The Carrot River serves as a natural boundary between the cultivated part of the area which comprises about 142,700 acres, and the relatively unaltered deltaic region. The cultivated Pasquia region, which was reclaimed in 1961, is located south of this river and is bounded on the south by the Pasquia River. The relatively unaltered region north of the Carrot River is known as the Saskeram and is presently being used for wildlife management, forage production, and livestock grazing.
Within the area, a combination of climate and land development problems significantly restrict agriculture. Before inundation by Cedar Lake, the possibilities of agricultural development of 360,000 acres in the Lower Saskatchewan Delta were studied. However, Rahls Island, which comprises about 7000 acres east of The Pas, is the only other reclaimed arable land.
The Pas has become a trading center for the Pasquia and Rahls Island farming settlements which are significant as the largest northern farming settlements in Manitoba. The recently constructed forestry complex at The Pas has resulted in an influx of people and has also provided employment for many of the native people.
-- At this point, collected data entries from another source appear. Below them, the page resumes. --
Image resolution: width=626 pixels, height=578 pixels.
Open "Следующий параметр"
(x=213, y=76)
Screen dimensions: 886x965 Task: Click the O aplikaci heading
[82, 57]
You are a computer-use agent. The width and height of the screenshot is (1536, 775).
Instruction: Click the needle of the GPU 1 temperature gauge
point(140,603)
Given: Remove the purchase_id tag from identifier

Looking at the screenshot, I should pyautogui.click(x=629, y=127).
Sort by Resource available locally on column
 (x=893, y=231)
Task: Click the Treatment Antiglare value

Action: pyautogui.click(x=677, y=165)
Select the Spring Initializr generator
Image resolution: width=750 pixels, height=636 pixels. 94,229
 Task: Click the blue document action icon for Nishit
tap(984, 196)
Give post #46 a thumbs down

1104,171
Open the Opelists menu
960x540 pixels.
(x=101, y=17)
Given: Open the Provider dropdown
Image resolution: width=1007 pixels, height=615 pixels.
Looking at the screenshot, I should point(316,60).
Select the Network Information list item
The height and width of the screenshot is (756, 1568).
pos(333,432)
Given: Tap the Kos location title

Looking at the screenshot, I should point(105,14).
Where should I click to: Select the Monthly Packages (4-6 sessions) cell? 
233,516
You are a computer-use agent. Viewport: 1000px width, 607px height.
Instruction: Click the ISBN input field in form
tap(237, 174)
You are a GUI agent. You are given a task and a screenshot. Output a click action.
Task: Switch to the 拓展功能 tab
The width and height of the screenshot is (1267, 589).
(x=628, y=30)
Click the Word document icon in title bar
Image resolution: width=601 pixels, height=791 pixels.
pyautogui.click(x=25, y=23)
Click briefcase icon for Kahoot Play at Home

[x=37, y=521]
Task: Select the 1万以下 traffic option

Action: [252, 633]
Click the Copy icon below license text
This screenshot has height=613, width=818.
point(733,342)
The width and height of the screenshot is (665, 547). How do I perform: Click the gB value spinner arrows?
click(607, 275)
The Canadian National Railway links The Pas with the northern communities of Flin Flon, Snow Lake, Lynn Lake, Thompson, and Churchill. Highway No. 10 links The Pas with mining areas in the north and with the farming communities of Swan River and Dauphin to the south. A secondary road west of The Pas extends through the Pasquia settlement and joins Saskatchewan Provincial Road No. 109. About 18 miles north of Overflowing River, a hydro access trail branches off Highway No. 10 and runs southeast along The Pas moraine to join Highway No. 6 to Grand Rapids. The airfield at Guy Hill and the float plane base at Grace Lake provide air service to remote communities in northem Manitoba.
Potential for agriculture is confined mainly to the Saskatchewan Delta. The main factor limiting agricultural development throughout the area is the lack of adequate drainage. Outside the Saskatchewan Delta, good agricultural land occurs in such small units that even grazing would be impractical. A moderately adverse climate is a further limitation to the development of these soils. The largest continuous acreages of high-capability agricultural land occur in the Pasquia and Rahls Island settlements. Therefore, agricultural reclamation should be limited to these regions. Inundation of the Lower Saskatchewan Delta by the Cedar Lake Reservoir as well as the discontinuous distribution of good farmland along the river levees makes future large-scale reclamation projects unfeasible.
In their natural environment, Organic and Brunisolic soils are not suitable for agriculture because of wetness and stoniness respectively. Gleysols in the delta can be improved to Class 3, however, wetness remains a limitation. Forage crops would probably be best suited to these soils.
Regosols are stone-free and ideal for vegetable, root, and hay crops. In general, these soils occur on sites that require diking and drainage to protect them from seasonal flooding. The largest regions of these soils that have been reclaimed in Manitoba are found in the Pasquia region and on Rahls Island. Luvisols are well suited to the production of grasses and legumes and could support coarse grains if adequately fertilized.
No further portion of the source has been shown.